====== TASK DATA ======

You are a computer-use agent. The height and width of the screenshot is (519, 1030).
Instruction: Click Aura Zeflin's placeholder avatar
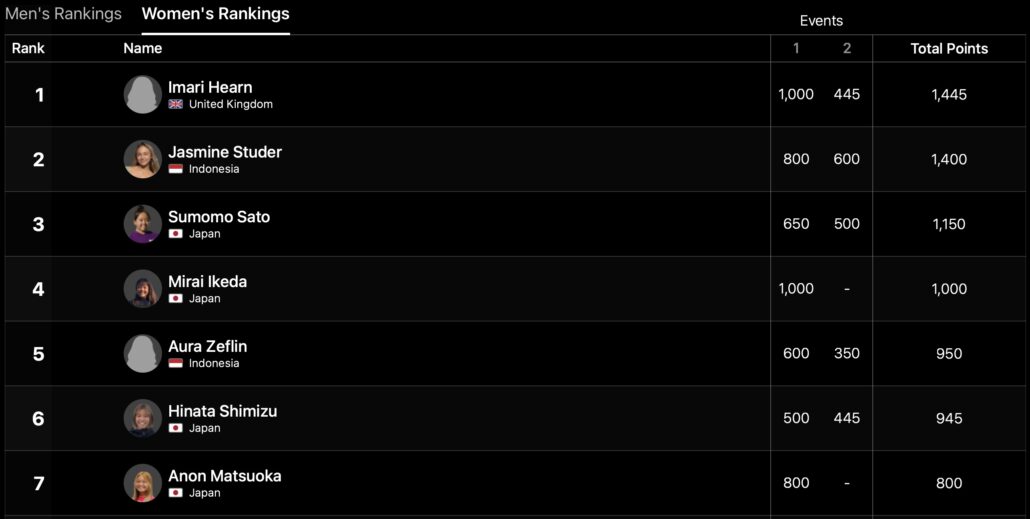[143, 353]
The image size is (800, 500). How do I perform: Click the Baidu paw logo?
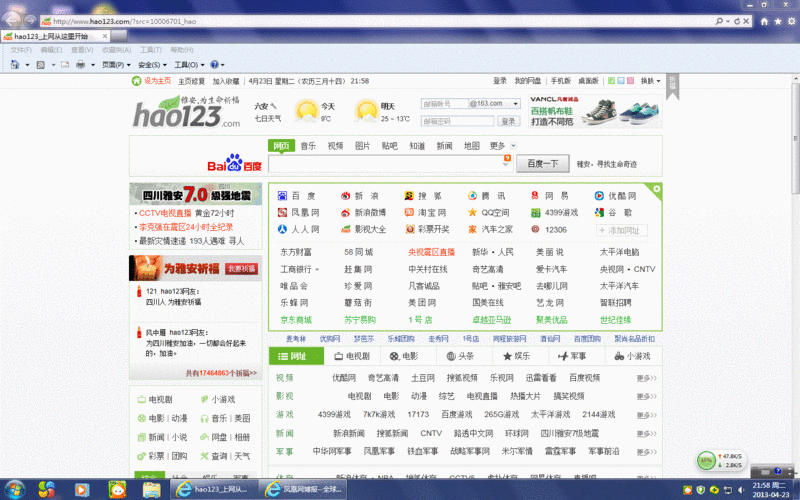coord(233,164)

======

> _REQUIRED TASK_: Rewrite the listing above, changing every "Click" to "Tap" and keeping everything else the same. Leave the pictures out of your answer.

> _SOLUTION TO THE EXERCISE_:
You are a computer-use agent. The height and width of the screenshot is (519, 1030).
Instruction: Tap Aura Zeflin's placeholder avatar
[143, 353]
The image size is (800, 500). How do I perform: Tap the Baidu paw logo?
coord(233,164)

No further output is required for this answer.